Check myZou for Summer and Fall 2008 Course Offerings.
Descriptions of Women's and Gender Studies courses can be found in our Course Catalog. Descriptions are included for regular course offerings as well as topics courses for the current semester. See a list of current topics courses below.
If you're having difficulty navigating myZou, check our guide to finding Women's and Gender Studies courses on myZou.
Special Offering: Dykes, Butches, Femmes, and Bulldaggers: The Black Queer Woman in 20th-century US Culture
In this course we will examine lesbian, bisexual and other non-heteronormative representations of black women in the US. We will explore the socio-political impact of these depictions and investigate the ways geography, race consciousness, class politics and religion shape and/or complicate each text. We will study across literary and popular genres by and about black women, including theory, fiction, poetry, music, and film.
This is a discussion-based course. In order for the class to be successful, students must keep up with the assigned readings and come to class prepared to exchange ideas.
This course will investigate political, cultural, and historical aspects of a range of gender theories from the African Diaspora—from 18th- and 19th-century pre-womanist and feminist works to contemporary ones. Accordingly, race and gender will be studied as occupying shared and intersecting positions from the margins, periphery, and center.
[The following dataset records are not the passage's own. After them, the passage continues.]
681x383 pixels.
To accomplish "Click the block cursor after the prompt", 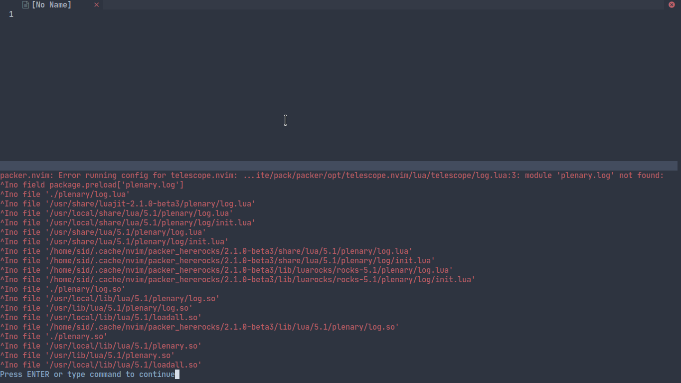I will coord(176,374).
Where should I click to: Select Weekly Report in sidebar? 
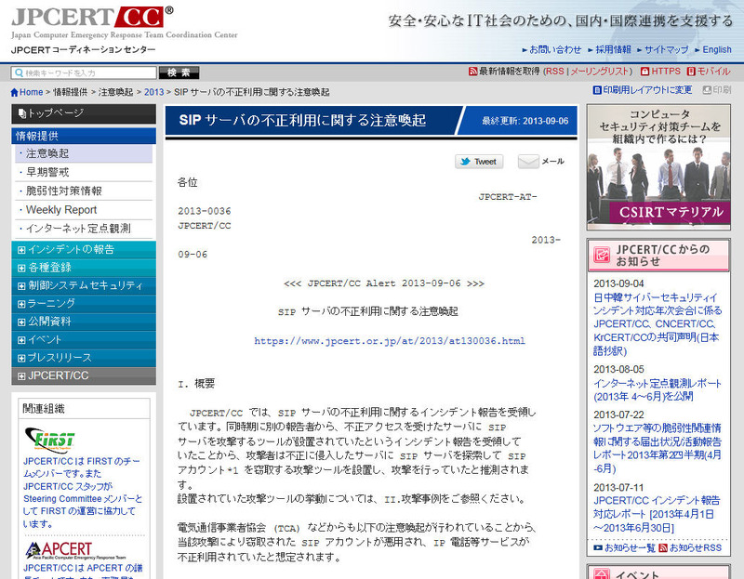point(60,210)
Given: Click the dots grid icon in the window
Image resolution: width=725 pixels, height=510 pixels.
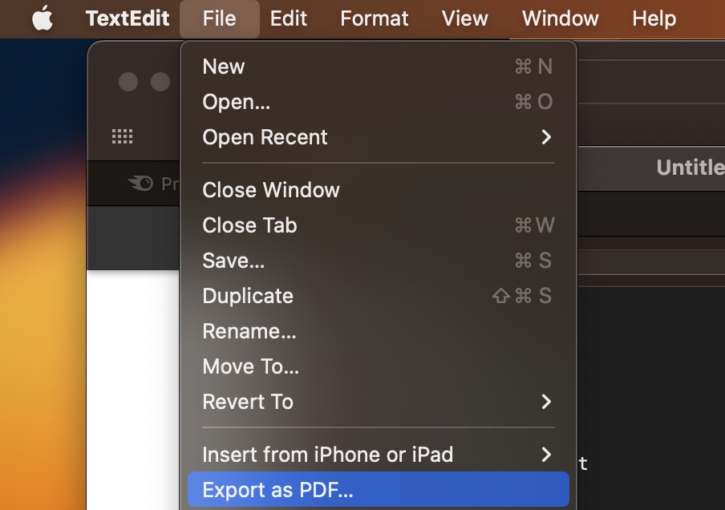Looking at the screenshot, I should [x=123, y=136].
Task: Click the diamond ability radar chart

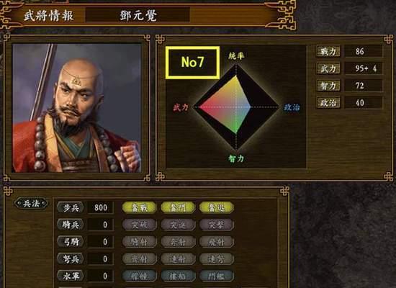Action: tap(236, 107)
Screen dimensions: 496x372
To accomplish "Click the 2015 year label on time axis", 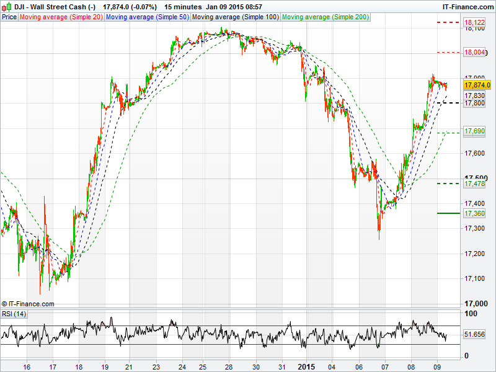I will pyautogui.click(x=306, y=366).
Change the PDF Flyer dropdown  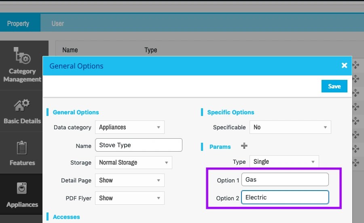click(130, 198)
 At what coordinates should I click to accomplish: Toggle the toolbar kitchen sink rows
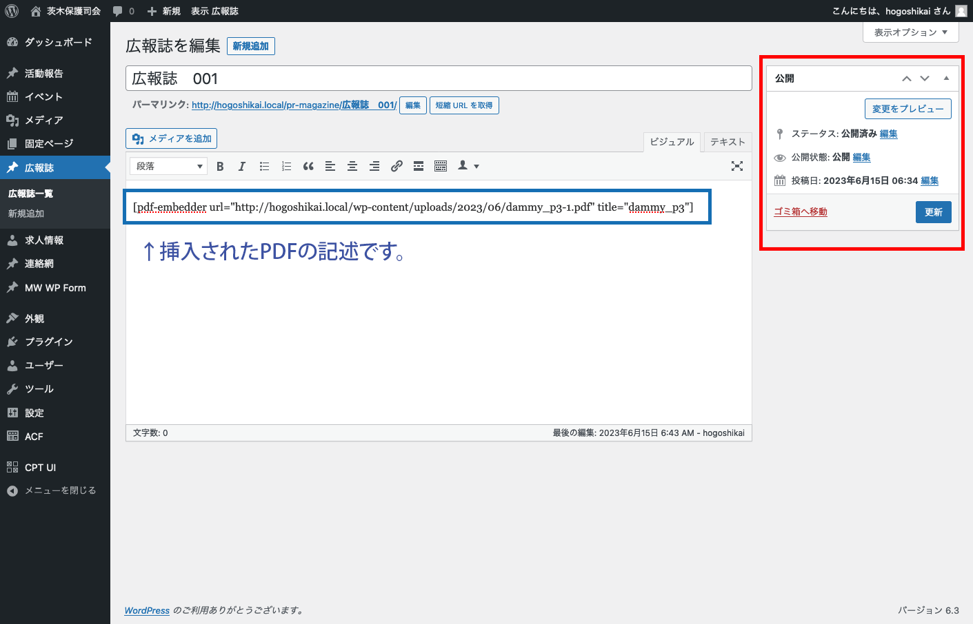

Thus, while the course will deal with theories of gender, we will do so with the understanding that both "womanist" and "feminist"—as descriptive, delimiting, and liminal terms—constitute a central component of the dilemma posed by debates in which theories of "race" and "gender" are simultaneously engaged. Importantly, neither womanist nor feminist is fully representative of the constructed and constitutive nature of race and gender as it applies to women of African descent and their struggles against multivalent oppressions—which include but are not limited to race, class, and gender. To that end, while we engage theoretical approaches primarily authored by women, we also study key texts in black male womanism/feminism. Further, while we examine scholarship primarily authored by black women from United States, key texts from the Caribbean and Africa (West, South, and Central) will constitute an essential component of our study as well. Indeed, our engagement with black feminist/womanist thought will contend with several inextricable issues: naming, the position/place of black men in black feminist studies, and the geo-political dilemmas posed by constructions of nationality, race, and cultural identity outside of U.S.-centric race/gender models. Readings will be taken from Joseph A. Adeleke, Michael Awkward, Anna Julia Cooper, Barbara Christian, Frances Smith Foster, Beverly Guy-Sheftall, Clenora Hudson-Weems, bell hooks, Joy James, Audre Lorde, Toni Morrison, Chikwenye Okonjo Ogunyemi, Hortense Spillers, Maria Stewart, Sojourner Truth, and many others. Course requirements include: 2-page article review and presentation, annotated bibliography, prospectus, and seminar paper.
The course will offer the student an opportunity to critically investigate sexuality as it exists within a cultural context including religion, politics, gender analysis, social justice, familial, and societal influences. Through assigned readings, reflection, experiential activities, and small group presentations, students will increase their awareness of sexual health issues, enhance self awareness and learn how to effectively educate their peers surrounding issues of sexual health.
This course provides a history and overview of the work of nonprofit organizations. It will be framed in a social justice paradigm and will
explore women's role in nonprofit organizations, why many women
gravitate to nonprofits, and the implications of their work to achieve
social justice through these organizations.
This class is designed to explore the relationship of sexuality and space. We will be examining public/private distinctions, sacred/profane divisions, methodological considerations in studying sexuality and space (such as access, trust, and insider/outsider dynamics), and global issues around sexuality (such as mail order brides, sex tourism, and sexuality and militarization). We will explore the role of sexuality in colonization (especially the ways that racial and cultural differences were created and maintained through restrictions around sexuality) and the postcolonial implications for the developing world (such as the ways that the pathologization of African sexuality, as well as the assertion that homosexuality is "unAfrican" inform debates around AIDS in Africa). We will also examine the relationship of sexuality and nationalism as well as homosexuality and capitalism.
This course will examine the relatively new field of the history of adoption in America. It will address topics such as: the changing legal and social meanings of adoption since the mid-19th century; the historical connections between adoption and issues of poverty, family, gender, race, sexuality, class, and fertility; changing understandings of identity within the "adoption triad;" and more recent issues such as transnational adoption. The course will be conducted as a readings seminar, with students expected to read actively and engage in discussion of weekly topics.